In the end there’s no æternity without the community but I think that we’re not yet at a point where we can expect too many developers to come onboard, because we still owe them some tools to be able to work with our blockchain.

We have plans to engage more developers but I’m not sure if I can talk about them just yet.

The most important thing everyone can do is to foster an open, welcoming and healthy community. (I’m a fan of the Rust Code of Conduct)

Is there a plan and/or person(s) chosen to make resources, docs or other learning material for the development of æpps easier and in one place? For now, the resources on learning how to interface and implement æpps is unclear overall and scattered in articles.

I totally agree that the developers experience is sub-optimal right now and changing that is very high on my list.

The things that I want the most right away are a web3 for æternity and a light client written in JavaScript.

As for documentation: totally! Just keep on insisting on better documentation and annoy us as much as possible. Writing and maintaining good documentation is essential but unfortunately also really time consuming, especially for a young project that is still very much in flux. We’re just going to have to make this a habit.

I’m definitely going to keep on pushing for this, though, as I’ve had my fair share of experiences with bad documentation.

What do you recommend people who want to prepare for the launch study so that they can make the most of it once it does (i.e. making æpps and working with the platform)? Erlang? Solidity? Great job on the æternity team so far, thank you all so much for all of your individual efforts, please keep going, we are all very æxcited for æternity in 2018!

Thank you, that’s great to hear!

I’d say, if you want to write æpps, then you’re not going to get around browsers and JavaScript (or something that compiles down to JavaScript) for the foreseeable future. But I hope that we’re going to have many different client libraries.

Is æternity going to have a SDK for making and building æpps?

That is the plan is to have something similar to web3 maybe even some higher level libraries for æpps.

Will the æpps only exist as webapps or do you plan to provide native apps for iOS and Android. And do you plan them to be ready when mainnet is released?

No, the plan is to have them native. I can’t yet say if those are going to be ready for the mainnet launch, though.

Will it be possible to run a masternode on æternity? If yes, how many tokens would we need?

At this point there are no plans to have masternodes.

Will we ever see atomic swap technology built on top of æternity?

I certainly hope so.

For a smart contract to be active and execute 24/7 on a state channel does the state channel have to be online and open 24/7? Thinking on the lines of etherdelta.

At least one of the participating parties would have to be online. I could imagine that, in the case of an exchange, if the user goes offline, then the channel could be kept open if the exchange can prove to the user that they did compute all the new states faithfully since the last time the user was online.

What’s your view on child tokens and their usage in æpps?

Native child tokens have lost a bit of their importance — that’s my current impression at least. With the ability to run general purpose smart contracts I don’t necessarily see the need for native child tokens but I have to say that I have not spent too much time thinking about them and their benefit over the ERC20 kind, just yet anyway. Plus, there’s nothing stopping you from creating an ERC20 token which can be minted/has inflation. If Ethereum has taught us anything, it’s that people want these tokens — for a multitude of reasons.

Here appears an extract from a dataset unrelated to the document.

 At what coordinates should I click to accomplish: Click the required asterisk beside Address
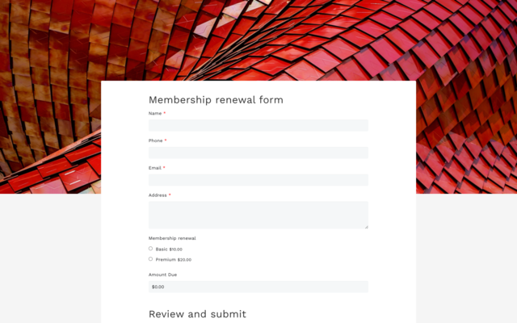[x=170, y=195]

Can æternity implement anything like IOTA with a zero fee transaction in some cases?

That’s a tough one. I, personally, would love to be able to remove transaction fees from the system but I think that there are multiple forces at play here which require a delicate balance. I’m definitely going to give it a try.

I’m certain it’s not going to happen for mainnet launch, though.

Do the development team know exactly how the oracles are going to work? How is the incentives system going to work for participants too?

We have a draft for an initial version of oracles but seeing as oracles are still not widely used/deployed I would posit that anyone has yet to figure them out properly.